• Source material
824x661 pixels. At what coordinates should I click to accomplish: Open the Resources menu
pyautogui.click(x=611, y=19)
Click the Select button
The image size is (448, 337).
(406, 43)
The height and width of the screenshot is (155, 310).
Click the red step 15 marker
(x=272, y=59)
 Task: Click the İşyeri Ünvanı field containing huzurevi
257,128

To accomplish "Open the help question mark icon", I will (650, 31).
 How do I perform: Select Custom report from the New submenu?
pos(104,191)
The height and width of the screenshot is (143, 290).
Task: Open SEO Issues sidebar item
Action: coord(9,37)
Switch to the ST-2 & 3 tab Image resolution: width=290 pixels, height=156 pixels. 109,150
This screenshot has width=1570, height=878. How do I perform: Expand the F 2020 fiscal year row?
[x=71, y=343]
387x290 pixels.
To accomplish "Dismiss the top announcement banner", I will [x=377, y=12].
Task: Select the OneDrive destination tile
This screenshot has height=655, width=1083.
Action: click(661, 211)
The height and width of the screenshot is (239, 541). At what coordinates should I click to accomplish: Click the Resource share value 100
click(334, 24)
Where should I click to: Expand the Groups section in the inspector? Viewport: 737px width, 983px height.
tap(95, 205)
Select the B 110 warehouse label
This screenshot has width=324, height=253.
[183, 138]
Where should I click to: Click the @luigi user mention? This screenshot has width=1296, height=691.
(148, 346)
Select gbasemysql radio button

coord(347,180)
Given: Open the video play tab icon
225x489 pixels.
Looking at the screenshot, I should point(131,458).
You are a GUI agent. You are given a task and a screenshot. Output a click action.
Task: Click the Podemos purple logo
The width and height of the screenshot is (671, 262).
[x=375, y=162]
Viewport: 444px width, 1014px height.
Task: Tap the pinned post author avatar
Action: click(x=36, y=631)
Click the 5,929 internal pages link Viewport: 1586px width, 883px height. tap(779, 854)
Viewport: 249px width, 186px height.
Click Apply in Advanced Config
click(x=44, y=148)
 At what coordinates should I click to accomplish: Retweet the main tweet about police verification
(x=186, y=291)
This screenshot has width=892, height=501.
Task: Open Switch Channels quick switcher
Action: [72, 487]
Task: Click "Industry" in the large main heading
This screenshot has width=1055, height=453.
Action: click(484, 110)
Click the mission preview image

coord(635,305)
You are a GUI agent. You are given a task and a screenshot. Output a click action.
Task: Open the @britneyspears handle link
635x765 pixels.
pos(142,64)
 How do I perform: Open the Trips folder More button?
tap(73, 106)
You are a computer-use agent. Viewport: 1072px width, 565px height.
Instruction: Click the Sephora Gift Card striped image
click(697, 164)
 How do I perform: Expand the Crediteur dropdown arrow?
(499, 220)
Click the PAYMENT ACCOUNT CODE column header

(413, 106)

• What you need to do
Locate each line of the records above that contains the string "perform", treating uppercase and lowercase as different, and copy those lines.

• Answer for this exercise
 How do I perform: Select Custom report from the New submenu?
This screenshot has width=1570, height=878. How do I perform: Expand the F 2020 fiscal year row?
 How do I perform: Open the Trips folder More button?
 How do I perform: Expand the Crediteur dropdown arrow?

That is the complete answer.